También es muy probable que se intensifique la presión sobre los países europeos para que cedan parte de su cuota en el FMI, lo que no resulta sorprendente si tenemos en cuenta que Europa copa aproximadamente un tercio del poder de voto total, además de ocho de las 24 sillas que componen el Directorio Ejecutivo. Muchos observadores, de hecho, atribuyen el fracaso de la pasada revisión de cuotas al empecinamiento europeo por no perder peso en la institución.
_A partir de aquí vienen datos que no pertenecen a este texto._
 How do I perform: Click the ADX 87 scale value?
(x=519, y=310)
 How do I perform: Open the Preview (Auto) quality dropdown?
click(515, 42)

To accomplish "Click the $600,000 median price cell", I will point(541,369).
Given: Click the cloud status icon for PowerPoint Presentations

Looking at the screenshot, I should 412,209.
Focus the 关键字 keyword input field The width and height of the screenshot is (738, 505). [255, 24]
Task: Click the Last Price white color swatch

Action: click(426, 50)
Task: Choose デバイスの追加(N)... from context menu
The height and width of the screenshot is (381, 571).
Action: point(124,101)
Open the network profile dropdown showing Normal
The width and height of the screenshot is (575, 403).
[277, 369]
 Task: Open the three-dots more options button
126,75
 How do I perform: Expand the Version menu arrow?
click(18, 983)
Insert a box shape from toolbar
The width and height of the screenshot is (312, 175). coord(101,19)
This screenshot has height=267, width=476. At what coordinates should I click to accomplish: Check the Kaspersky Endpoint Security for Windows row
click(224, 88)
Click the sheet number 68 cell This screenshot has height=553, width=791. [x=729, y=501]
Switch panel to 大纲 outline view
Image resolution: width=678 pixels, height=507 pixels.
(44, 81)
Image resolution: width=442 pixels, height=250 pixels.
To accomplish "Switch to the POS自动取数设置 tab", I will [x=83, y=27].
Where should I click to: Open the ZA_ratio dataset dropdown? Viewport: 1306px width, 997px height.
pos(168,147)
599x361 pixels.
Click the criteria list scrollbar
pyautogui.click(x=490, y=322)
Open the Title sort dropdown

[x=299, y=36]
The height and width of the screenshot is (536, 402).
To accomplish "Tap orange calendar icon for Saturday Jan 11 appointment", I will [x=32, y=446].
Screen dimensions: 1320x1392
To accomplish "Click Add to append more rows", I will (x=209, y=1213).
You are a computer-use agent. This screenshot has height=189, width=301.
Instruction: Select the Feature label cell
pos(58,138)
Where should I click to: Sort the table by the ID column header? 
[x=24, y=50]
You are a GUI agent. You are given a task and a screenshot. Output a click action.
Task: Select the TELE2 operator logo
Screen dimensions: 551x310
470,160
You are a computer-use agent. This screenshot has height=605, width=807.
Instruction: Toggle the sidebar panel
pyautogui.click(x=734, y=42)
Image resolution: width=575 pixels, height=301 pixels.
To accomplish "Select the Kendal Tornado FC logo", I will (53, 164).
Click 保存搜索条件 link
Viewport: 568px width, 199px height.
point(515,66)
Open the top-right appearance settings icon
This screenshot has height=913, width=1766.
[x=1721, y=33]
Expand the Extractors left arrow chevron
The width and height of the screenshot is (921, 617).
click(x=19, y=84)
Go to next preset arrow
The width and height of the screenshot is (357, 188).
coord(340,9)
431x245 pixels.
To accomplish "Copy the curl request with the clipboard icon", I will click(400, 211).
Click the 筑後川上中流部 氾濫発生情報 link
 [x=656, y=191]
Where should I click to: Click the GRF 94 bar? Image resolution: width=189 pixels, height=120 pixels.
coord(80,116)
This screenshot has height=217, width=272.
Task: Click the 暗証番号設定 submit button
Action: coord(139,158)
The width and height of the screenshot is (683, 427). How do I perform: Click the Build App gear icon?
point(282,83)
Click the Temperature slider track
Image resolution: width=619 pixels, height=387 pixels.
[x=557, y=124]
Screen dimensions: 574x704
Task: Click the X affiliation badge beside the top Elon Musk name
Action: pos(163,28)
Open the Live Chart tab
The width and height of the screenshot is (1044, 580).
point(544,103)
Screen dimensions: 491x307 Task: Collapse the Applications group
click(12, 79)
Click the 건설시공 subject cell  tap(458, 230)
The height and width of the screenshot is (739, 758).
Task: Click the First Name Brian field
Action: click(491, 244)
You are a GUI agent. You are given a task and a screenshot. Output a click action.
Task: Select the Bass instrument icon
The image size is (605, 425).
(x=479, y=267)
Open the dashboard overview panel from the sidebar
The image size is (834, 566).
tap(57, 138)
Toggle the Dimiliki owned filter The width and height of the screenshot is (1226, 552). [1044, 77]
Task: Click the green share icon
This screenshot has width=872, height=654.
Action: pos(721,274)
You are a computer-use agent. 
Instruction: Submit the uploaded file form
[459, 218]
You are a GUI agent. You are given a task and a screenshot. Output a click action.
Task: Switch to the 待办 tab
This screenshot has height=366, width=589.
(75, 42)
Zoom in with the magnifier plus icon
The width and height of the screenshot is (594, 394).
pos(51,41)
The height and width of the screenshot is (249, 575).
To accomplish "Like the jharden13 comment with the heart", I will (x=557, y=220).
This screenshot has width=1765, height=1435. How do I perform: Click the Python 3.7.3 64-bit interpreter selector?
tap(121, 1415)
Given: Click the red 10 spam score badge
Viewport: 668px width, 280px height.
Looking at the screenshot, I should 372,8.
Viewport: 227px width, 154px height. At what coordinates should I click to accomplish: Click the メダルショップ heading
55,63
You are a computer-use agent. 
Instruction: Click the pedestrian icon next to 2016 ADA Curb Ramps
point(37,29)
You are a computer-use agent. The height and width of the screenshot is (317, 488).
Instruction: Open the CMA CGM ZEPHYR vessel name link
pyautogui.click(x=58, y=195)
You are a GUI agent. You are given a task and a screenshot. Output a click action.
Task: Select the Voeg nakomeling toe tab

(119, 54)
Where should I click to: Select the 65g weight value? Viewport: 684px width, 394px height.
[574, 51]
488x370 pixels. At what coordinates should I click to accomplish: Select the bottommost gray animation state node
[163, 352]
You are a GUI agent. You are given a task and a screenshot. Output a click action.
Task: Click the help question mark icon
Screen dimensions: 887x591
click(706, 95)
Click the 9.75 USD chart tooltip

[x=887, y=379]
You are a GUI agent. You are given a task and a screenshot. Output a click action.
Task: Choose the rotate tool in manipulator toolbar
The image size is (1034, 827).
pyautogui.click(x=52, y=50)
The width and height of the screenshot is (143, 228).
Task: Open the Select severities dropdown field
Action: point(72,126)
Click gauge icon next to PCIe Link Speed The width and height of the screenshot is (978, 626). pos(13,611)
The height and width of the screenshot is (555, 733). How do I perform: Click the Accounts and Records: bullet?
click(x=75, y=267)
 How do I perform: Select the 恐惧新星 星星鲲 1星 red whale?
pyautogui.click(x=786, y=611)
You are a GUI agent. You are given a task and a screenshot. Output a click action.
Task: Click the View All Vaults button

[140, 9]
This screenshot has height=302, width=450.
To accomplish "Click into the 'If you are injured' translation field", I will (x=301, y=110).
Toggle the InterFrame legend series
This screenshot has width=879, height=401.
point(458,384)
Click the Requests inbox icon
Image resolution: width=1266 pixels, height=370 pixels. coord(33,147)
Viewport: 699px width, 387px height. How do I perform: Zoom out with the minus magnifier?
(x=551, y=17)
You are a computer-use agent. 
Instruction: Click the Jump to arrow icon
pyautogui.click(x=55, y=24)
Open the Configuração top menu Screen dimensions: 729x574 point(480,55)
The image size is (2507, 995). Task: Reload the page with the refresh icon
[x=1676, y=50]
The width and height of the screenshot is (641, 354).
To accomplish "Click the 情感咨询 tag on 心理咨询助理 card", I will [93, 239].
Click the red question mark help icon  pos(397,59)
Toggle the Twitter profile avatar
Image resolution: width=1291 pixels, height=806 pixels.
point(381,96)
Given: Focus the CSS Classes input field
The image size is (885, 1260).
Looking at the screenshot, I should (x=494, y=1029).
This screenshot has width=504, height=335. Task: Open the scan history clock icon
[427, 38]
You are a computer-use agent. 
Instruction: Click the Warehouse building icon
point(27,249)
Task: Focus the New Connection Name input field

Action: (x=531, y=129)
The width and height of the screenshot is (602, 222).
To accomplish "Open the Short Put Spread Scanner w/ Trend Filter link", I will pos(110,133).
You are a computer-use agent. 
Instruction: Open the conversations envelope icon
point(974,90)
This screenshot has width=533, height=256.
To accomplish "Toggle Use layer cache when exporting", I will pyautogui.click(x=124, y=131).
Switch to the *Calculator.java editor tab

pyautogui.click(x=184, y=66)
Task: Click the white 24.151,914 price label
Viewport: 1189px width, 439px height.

En este contexto, sería conveniente reactivar el debate sobre la consolidación de la representación europea en el FMI dado que la constitución de una silla única europea permitiría transferir una porción significativa de nuestra cuota común a los mercados emergentes sin perder necesariamente capacidad de influencia en el Fondo.[8] Existe amplio margen de maniobra para que una Europa con representación unitaria ceda cuota sin renunciar al mismo derecho de veto sobre las principales decisiones adoptadas por el Directorio Ejecutivo del que dispone EEUU con solo un 17% del poder de voto. Hasta la fecha, la mayor parte de los gobiernos europeos se han opuesto a la silla única. Sin embargo, en la actualidad este paso constituiría una de las principales contribuciones que podría hacer Europa para fortalecer la gobernabilidad de la economía mundial y, por tanto, sentar las bases de una nueva arquitectura financiera internacional más sólida.

Notas:

[1] Martin Wolf (2009), Fixing International Finance: How to Curb Financial Crises in the 21st Century, Yale University Press, Nueva York.

[2] Véase Javier Díaz Cassou, María Jesús Fernández y Santiago Fernández de Lis (2006), “Las facilidades financieras del FMI: señalización frente a aseguramiento”, Boletín económico del Banco de España, enero.

[3] Bajo un Acuerdo de Derecho de Giro preventivo los países se someten a la condicionalidad del FMI sin hacer uso inmediato de los recursos del Fondo. En el momento en el que surja una crisis, sin embargo, los países tienen asegurado el acceso a los recursos comprometidos por la facilidad. La diferencia principal con la Línea de Crédito Flexible, por tanto, es que en sustitución de los criterios de cualificación universales, se condiciona el apoyo financiero del FMI al cumplimiento de una condicionalidad diseñada caso por caso.

[4] Zhou Xiaochuan, “Reform the International Monetary System”, 23/III/2009.

[5] Véase Martin Wolf, “Foreign Policy and the Global Financial Crisis. Testimony before the Senate Foreign Relations Committee”, 25/III/2009.

[6] Véanse Fred Bergsten, “How to Solve the Problem of the Dollar”, Financial Times, 11/XII/2007, y Fred Bergsten, “We Should Listen to Beijing’s Currency Idea”, Financial Times, 8/IV/2009.

[7] Véase Ralph C. Bryant (2008), “Reform of IMF Quota Shares and Voting Shares: A Missed Opportunity”, Brookings Institution, abril.

[8] Véase Lorenzo Bini Simaghi (2006), “IMF Governance and the Political Economy of a Consolidated European Seat”, en E.M. Truman (ed.), Reforming the IMF for the 21st Century, Special Report 19, Institute for International Economics, abril.